Freedom from being concerned about some woman’s issues and problems. Freedom from relationship-related problems, such as parenting and commitment to someone who may or may not be committed.But most importantly, freedom from hurt. Although rejection is no laughing matter, the hurt that can come from being involved with women is far worse.
Most women will try to create an investment for a man they find repulsive, by finding some way to “get” him to listen to her problems – especially those involving other men. What’s happening is that, by investing his time by listening, the man is being primed for doing “favours” for the woman, because he’s thinking he’s going to get something in return. (Never so.) But if a man knows this woman finds him repulsive anyway, he’s within his rights to send her in the direction of her ex, or whomever she’ll end up in bed with.
Among other things, you’ll also have freedom to look at and interact with other women. Women seem to be very big on loyalty among women, and from what I’ve seen they’re very particular about the women their significant other interacts with, or even looks at.

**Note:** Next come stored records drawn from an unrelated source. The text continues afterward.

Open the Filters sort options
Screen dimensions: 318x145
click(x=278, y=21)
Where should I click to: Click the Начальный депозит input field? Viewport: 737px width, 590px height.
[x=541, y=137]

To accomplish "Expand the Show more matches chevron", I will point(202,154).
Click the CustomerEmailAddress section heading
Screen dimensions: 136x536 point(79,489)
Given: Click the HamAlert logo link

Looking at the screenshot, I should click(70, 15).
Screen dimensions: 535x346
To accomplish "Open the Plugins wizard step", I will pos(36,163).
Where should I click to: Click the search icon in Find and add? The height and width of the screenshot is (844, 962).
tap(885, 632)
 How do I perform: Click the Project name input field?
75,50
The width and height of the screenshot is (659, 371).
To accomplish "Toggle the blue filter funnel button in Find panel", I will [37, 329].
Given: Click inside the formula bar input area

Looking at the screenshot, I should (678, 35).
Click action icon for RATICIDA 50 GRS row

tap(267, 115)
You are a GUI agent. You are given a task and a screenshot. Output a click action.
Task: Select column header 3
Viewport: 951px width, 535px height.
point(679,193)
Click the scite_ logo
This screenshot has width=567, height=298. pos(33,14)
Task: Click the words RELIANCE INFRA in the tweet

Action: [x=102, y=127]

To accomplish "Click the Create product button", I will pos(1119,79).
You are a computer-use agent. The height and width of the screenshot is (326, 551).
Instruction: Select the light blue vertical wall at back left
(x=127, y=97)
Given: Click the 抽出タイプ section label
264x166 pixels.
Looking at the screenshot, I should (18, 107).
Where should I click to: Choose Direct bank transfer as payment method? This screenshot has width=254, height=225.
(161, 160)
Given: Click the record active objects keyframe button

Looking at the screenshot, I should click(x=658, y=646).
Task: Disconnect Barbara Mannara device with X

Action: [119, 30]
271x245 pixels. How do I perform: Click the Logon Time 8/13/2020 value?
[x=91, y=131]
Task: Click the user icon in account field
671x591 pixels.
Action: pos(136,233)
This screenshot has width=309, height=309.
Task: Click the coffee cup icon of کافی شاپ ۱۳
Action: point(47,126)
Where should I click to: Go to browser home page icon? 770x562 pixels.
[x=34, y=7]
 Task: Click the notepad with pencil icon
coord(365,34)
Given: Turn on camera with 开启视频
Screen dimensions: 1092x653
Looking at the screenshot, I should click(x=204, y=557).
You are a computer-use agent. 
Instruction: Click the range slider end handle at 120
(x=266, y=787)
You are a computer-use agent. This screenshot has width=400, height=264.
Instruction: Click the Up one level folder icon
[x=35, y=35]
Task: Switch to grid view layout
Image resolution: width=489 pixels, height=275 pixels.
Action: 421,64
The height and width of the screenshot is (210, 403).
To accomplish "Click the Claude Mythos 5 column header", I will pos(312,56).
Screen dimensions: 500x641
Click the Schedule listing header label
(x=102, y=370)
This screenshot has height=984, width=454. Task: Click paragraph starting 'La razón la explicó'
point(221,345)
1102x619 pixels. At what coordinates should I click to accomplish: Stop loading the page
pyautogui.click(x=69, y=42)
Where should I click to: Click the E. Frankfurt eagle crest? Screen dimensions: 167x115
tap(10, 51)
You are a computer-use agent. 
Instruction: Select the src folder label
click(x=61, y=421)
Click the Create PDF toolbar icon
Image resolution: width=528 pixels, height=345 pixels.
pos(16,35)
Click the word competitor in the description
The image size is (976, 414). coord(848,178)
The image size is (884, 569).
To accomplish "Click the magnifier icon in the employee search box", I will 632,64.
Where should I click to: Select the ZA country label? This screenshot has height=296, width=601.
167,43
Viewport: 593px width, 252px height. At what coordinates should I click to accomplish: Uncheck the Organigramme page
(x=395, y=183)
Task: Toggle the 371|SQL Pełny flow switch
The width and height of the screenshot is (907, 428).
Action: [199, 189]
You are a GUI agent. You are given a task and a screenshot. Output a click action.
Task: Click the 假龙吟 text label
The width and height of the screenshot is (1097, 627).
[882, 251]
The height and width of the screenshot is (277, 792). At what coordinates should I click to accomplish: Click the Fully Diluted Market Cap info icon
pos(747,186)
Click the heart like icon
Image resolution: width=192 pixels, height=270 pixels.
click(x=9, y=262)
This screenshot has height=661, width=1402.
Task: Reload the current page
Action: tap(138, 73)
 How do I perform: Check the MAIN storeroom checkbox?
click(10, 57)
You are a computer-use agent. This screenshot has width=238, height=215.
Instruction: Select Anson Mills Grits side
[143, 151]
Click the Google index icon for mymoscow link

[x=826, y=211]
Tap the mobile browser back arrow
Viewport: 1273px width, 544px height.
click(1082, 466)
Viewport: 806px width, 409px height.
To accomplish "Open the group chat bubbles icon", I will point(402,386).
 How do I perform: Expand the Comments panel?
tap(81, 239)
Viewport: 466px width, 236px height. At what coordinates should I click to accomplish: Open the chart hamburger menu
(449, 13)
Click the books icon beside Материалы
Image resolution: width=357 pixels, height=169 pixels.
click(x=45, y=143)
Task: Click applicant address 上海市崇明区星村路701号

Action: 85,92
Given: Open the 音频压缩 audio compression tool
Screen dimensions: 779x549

Most importantly, you’ll have the freedom to do exactly what it is you want. How many women do you know who’ve insisted a man stop doing something as soon as they get involved? Just like with these “favours”, these things women want the man to stop doing start small and get progressively bigger – until the man finds he just can’t do anything right. Many men have been demotivated, become depressed, and have had their dreams destroyed by such people.
Sometimes women are like big business: not getting involved with them means not being tied to a one-sided, restrictive contract, with or without your knowledge. So it’s not always a bad thing if they don’t like you.